##### Information given

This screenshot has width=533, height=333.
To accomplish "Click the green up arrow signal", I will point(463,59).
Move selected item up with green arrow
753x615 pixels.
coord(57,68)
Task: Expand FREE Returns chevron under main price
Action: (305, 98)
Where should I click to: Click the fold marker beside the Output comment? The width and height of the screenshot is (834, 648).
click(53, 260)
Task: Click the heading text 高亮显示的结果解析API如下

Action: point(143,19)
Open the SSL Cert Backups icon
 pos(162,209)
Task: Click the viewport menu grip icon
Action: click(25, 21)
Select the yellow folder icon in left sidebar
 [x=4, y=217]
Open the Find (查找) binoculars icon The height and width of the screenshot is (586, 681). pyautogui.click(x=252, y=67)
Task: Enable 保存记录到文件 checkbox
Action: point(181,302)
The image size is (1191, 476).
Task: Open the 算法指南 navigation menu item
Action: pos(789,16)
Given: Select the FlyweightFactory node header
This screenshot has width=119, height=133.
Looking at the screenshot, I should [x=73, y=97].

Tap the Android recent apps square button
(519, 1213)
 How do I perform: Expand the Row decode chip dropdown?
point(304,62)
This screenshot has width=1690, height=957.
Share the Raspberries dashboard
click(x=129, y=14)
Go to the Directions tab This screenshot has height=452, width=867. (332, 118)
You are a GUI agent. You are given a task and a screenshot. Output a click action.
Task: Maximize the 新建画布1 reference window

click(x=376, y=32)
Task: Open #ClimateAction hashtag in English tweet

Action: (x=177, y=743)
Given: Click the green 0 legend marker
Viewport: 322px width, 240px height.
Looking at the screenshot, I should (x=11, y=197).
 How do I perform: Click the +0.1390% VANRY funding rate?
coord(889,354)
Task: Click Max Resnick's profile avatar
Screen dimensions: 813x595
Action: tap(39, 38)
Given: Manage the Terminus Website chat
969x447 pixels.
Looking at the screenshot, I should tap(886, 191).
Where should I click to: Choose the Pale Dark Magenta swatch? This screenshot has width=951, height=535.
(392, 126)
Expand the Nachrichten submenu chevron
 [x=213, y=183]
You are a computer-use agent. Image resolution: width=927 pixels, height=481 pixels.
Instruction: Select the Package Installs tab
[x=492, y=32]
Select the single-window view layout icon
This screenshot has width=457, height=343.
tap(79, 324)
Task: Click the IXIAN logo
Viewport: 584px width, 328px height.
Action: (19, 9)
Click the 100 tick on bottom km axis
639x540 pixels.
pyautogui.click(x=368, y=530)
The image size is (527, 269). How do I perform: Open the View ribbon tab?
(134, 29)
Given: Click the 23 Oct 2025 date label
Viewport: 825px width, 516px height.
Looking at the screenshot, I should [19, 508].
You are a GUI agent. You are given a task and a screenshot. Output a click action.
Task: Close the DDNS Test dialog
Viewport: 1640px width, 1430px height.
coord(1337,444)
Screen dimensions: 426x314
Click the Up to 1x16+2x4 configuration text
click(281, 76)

##########

The required output is every line from the one that holds "Given: Click the 23 Oct 2025 date label" through the last line of the listing above, retyped exactly and with nothing else.

Given: Click the 23 Oct 2025 date label
Viewport: 825px width, 516px height.
Looking at the screenshot, I should [19, 508].
You are a GUI agent. You are given a task and a screenshot. Output a click action.
Task: Close the DDNS Test dialog
Viewport: 1640px width, 1430px height.
coord(1337,444)
Screen dimensions: 426x314
Click the Up to 1x16+2x4 configuration text
click(281, 76)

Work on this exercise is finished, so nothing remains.